大阪万博の会場は、大阪湾に面した埋立地「夢洲(ゆめしま)」です。そして、会場を一周する大屋根リングは、一部が海に張り出していて、「つながりの海」「ウォータープラザ」には海水が満たされています。
朝日新聞報道によれば、リング外側の「つながりの海」32haとリング内側の「ウォータープラザ」3haは、工事中干されていて、2025年2月17日から海水を注入し、水深は1m。小学校の25mプールは25m x 12mなので、「ウォータープラザ」は小学校プール100個分相当の広さです。
動画でも堤防が写っていて、工事中干せるということは、物理的に区切られた閉鎖領域です。
つまり、小学校のプール1100個分の海水プールが爆誕し、そこには捕食者となる魚もヤゴもいません。こうして何世代か繁殖を繰り返したシオユスリカは、最終的に報道されるような大発生にいたったと考えられます。
飛び交った滑稽なデマ
大規模な国際イベントでのユスリカ大発生は問題ですが、結局のところ不快害虫に過ぎません。混雑下での感染症蔓延やテロの発生などと比べれば、深刻度が低いリスクと言えるでしょう。
ところが、今度はデマが飛び交います。なかでも酷かったのは「コウモリはユスリカが好物だ」「万博会場周辺にはコウモリがいる」「万博にはユスリカが押し寄せて巣を作るぞ」という三段論法を展開した先生。

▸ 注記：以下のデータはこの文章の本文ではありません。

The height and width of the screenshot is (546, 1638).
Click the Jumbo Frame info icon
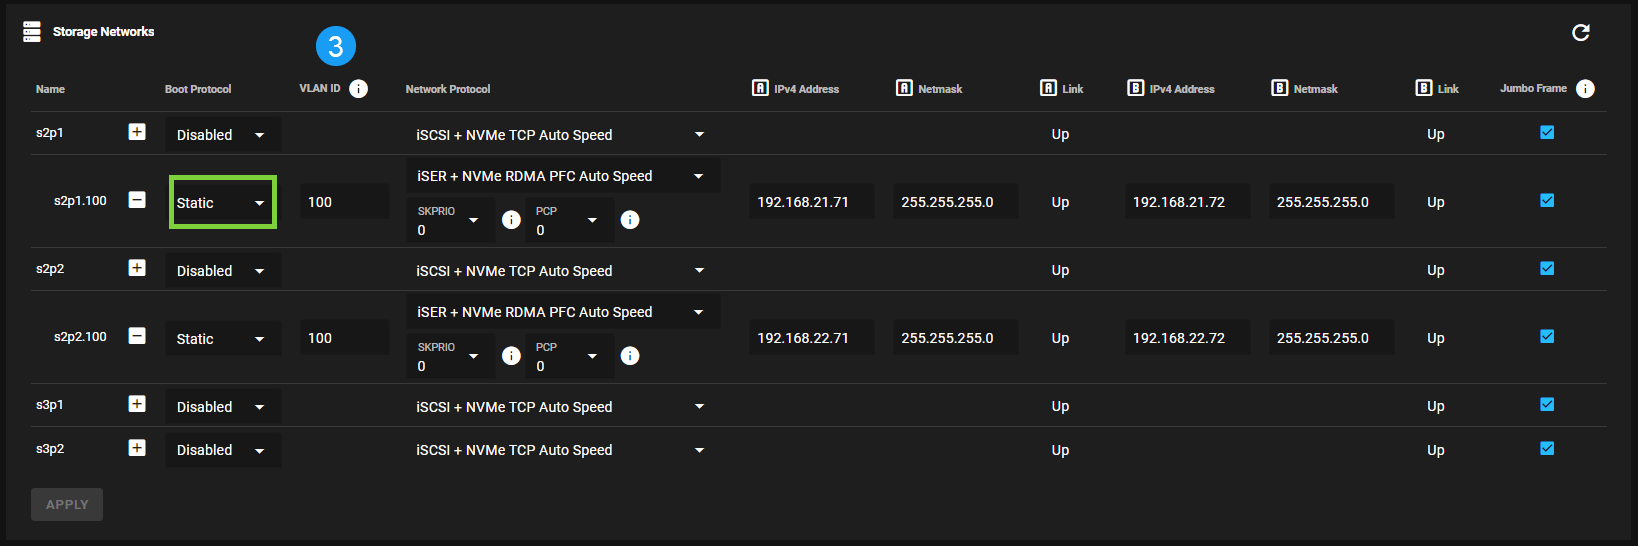[1585, 89]
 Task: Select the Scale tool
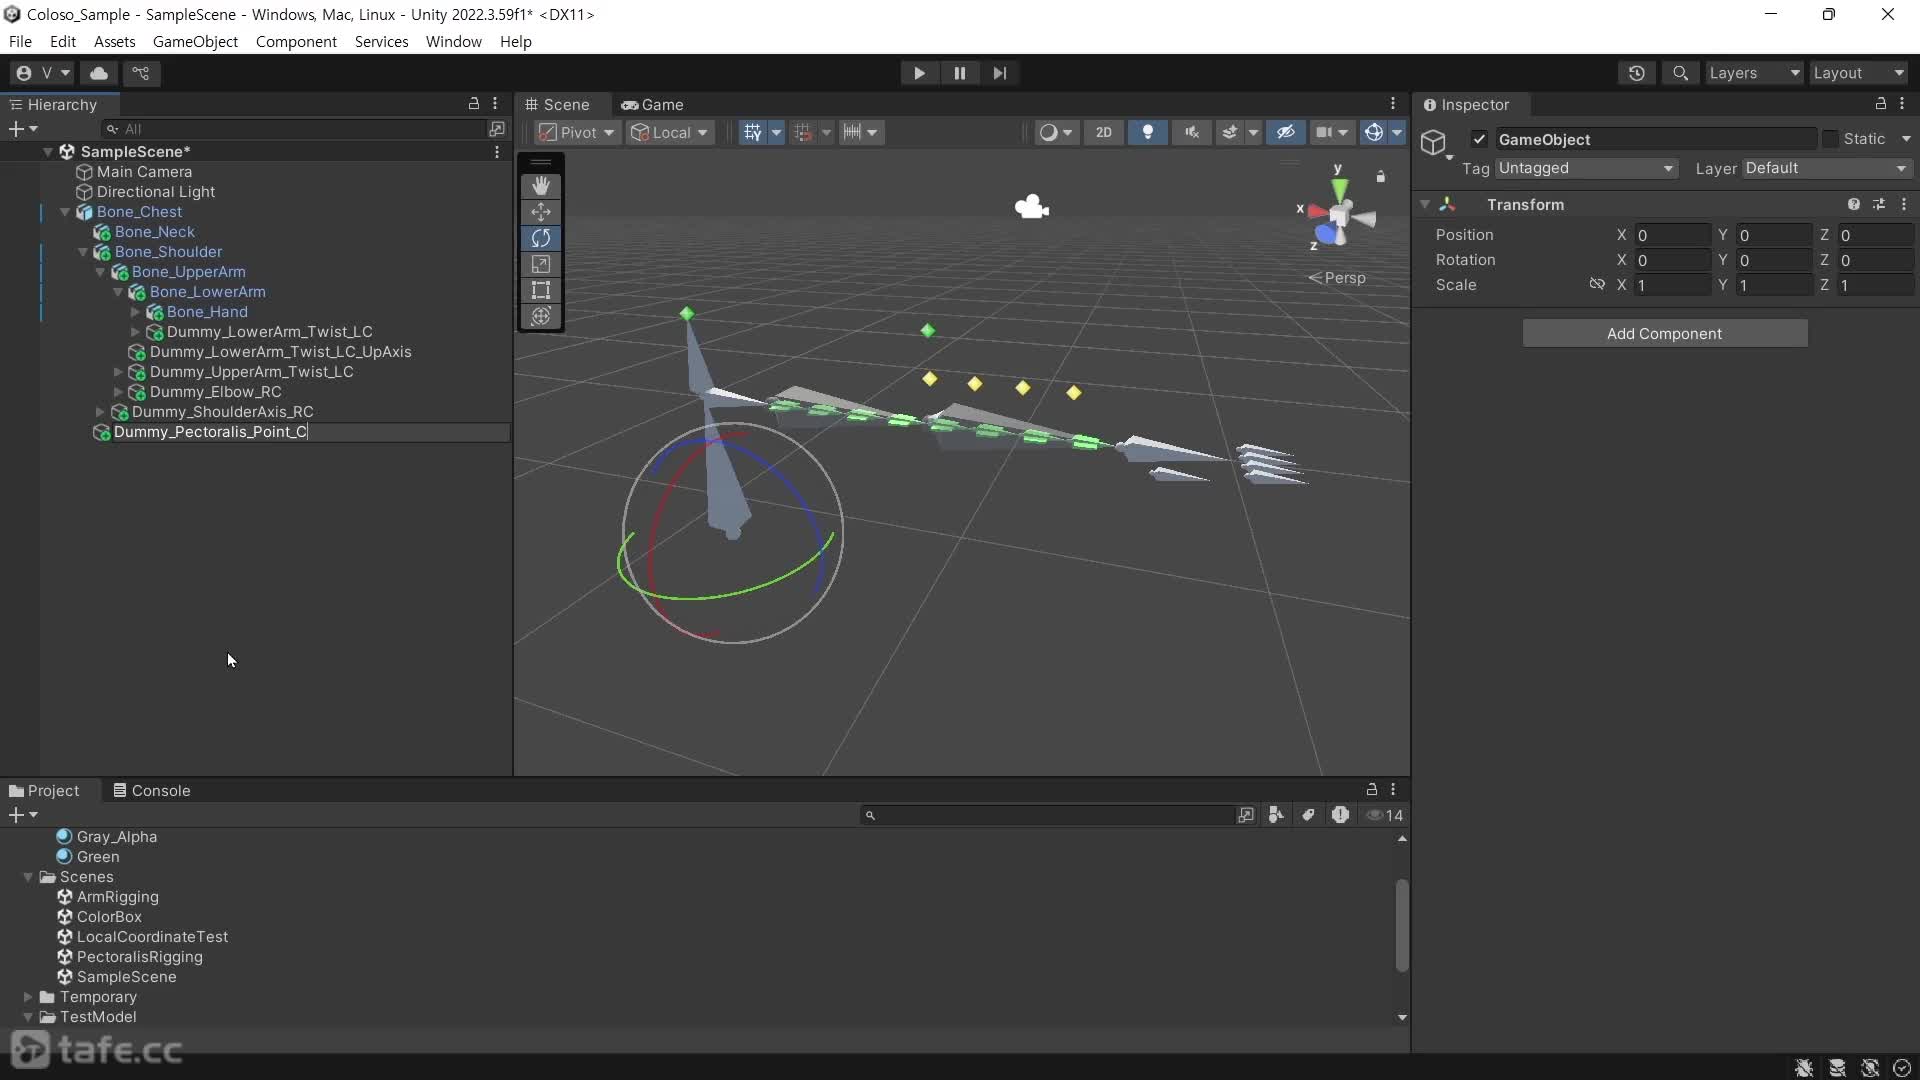click(x=541, y=264)

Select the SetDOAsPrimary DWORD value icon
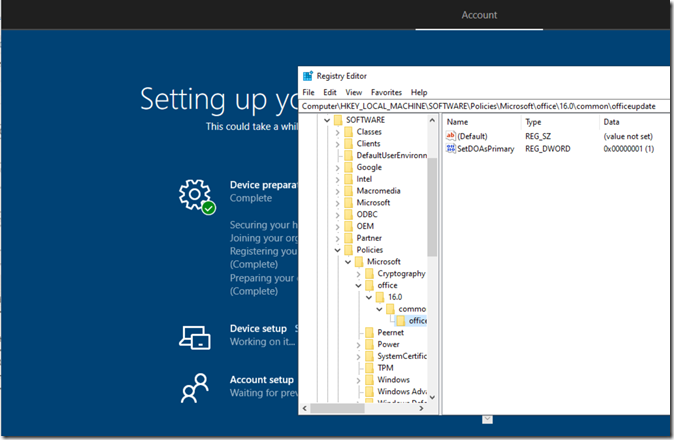pyautogui.click(x=450, y=149)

こんな話は噴飯ものであって、起きた例がないし実際に起きなかったのですが、自慢げに吹聴するものだから「コウモリはウイルスを持っていて危険だ」など周りも騒いでしまったわけです。言った本人は責任を取るわけでもなく、専門家でもありません。まったく困ったものです。コロラド先生、あなたのことですよ。
万博会場には元々日本有数の渡り鳥中継地があって、それは万博の開発で失われたのですが、隣の埋立地にも「大阪南港野鳥園」があって野鳥が集まっているわけです。コウモリより飛翔力がある野鳥たちですら来ないのに、コウモリが集まるわけがありません。朝から晩まで大量に人がいるわけですからね。
結局のところ、ユスリカを食べにやってきたのは、人が近くにいても気にしないツバメたちでした。